At a healthy institution, you’d have ways of communicating not just funding sources, but risks associated with those funding sources.  And there would be ways of elaborating and prioritizing funds for short-, medium and long-term priorities, as well as ways of acknowledging trade-offs between these things.  But with maybe one or two exceptions, I don’t see anyone really trying to do this in Canada.  In fact, I suspect that at most universities the only time faculty think they have the administration’s attention on fiscal matters is during labour negotiations (hence the “let’s get them back come bargaining time” sentiment), but of course unions aren’t actually in a position to negotiate on financial issues apart from salaries, so most of the “big issues” are never on the table.

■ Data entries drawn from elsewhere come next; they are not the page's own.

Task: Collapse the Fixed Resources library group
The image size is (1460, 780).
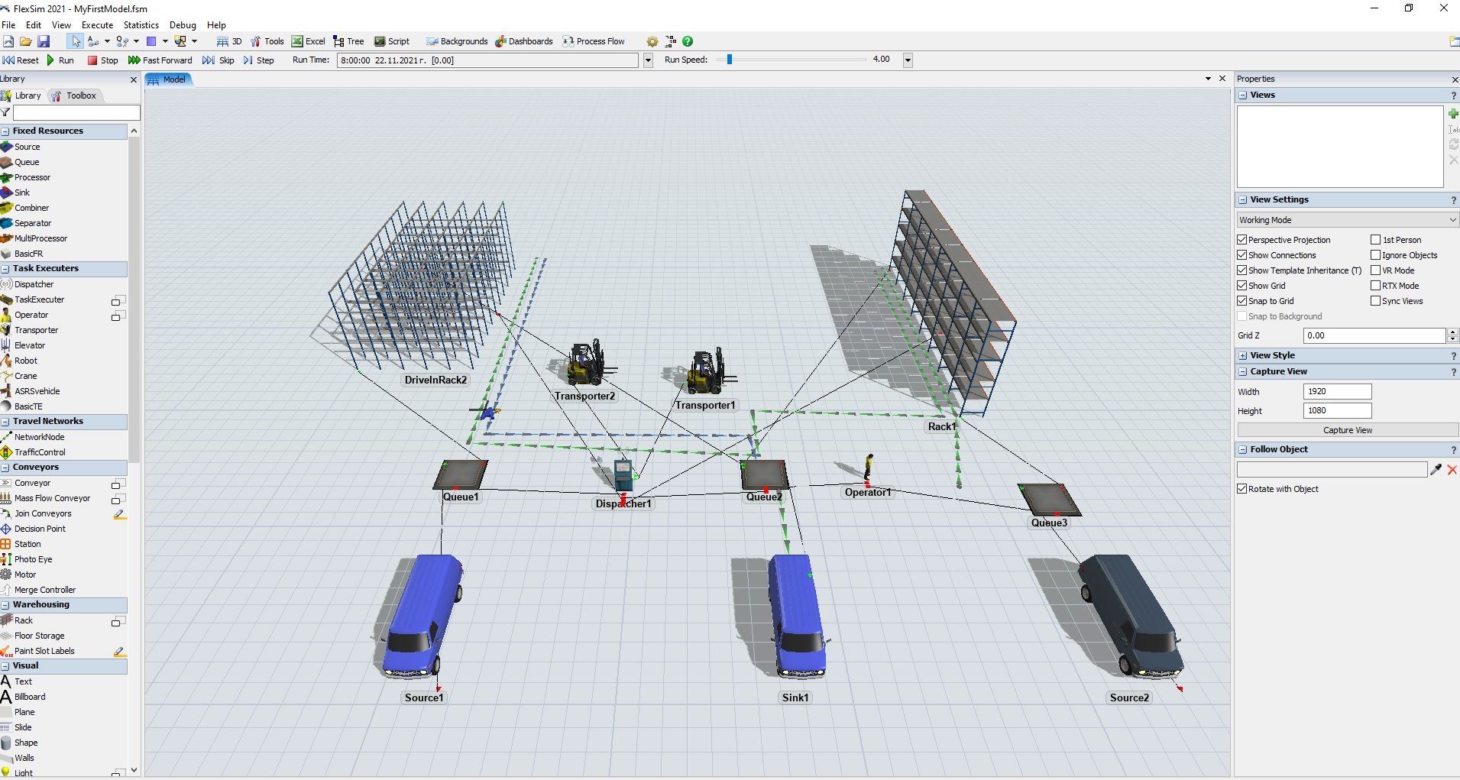Action: pyautogui.click(x=5, y=131)
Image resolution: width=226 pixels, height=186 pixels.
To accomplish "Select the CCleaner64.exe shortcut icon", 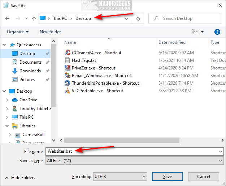I will [67, 53].
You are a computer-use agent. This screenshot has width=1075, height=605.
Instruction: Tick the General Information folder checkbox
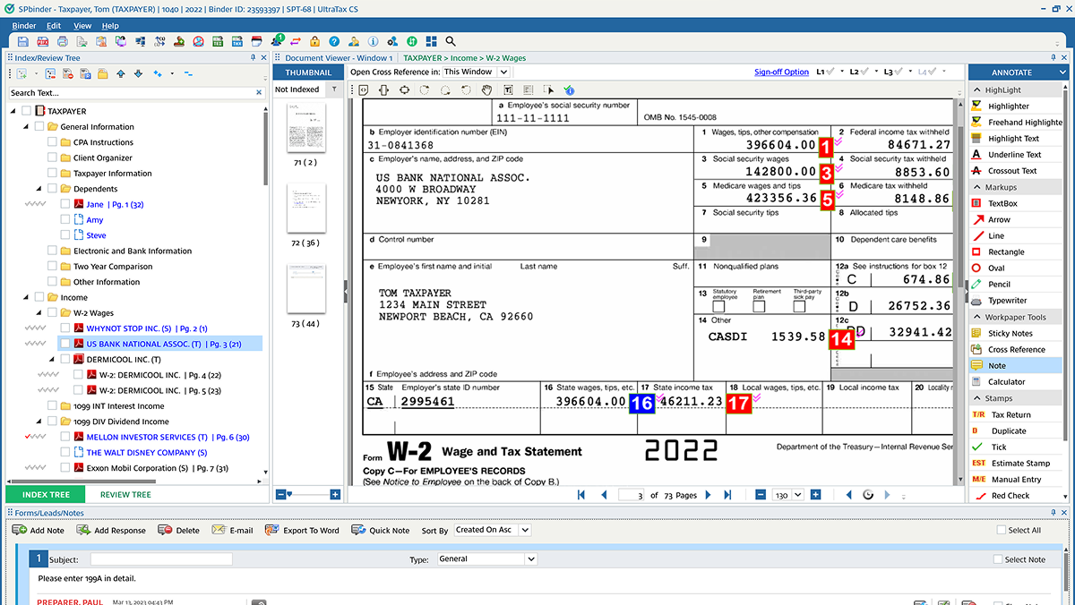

It doesn’t have to be this way.  Institutions could provide much clearer dash-board information on sources of income and sources of expenditure (and they could definitely be more user-centred in the way they display that data, presenting it in ways that make intuitive sense to staff rather than broad accounting categories).  They could hold regular (quarterly?) joint senate-board meetings a few times a year both to go over the newest numbers but also to talk about outlooks, risks and priorities: the current dominant practice of pretending that the two need to always sit apart from each other in air-tight boxes with only the President and one or two VPs as go-betweens is arguably a major part of the communication problem here.

(In fact – small aside here –  I wonder if in fact the University of Toronto decision to maintain a single Governing Council rather than a separate Board and Senate is in fact a source of long-term competitive advantage?  Something for a grad student to parse, perhaps) In sum: modest surpluses are desirable, consistent surpluses can be a problem, and institutions need better ways of collectively deciding on financial priorities.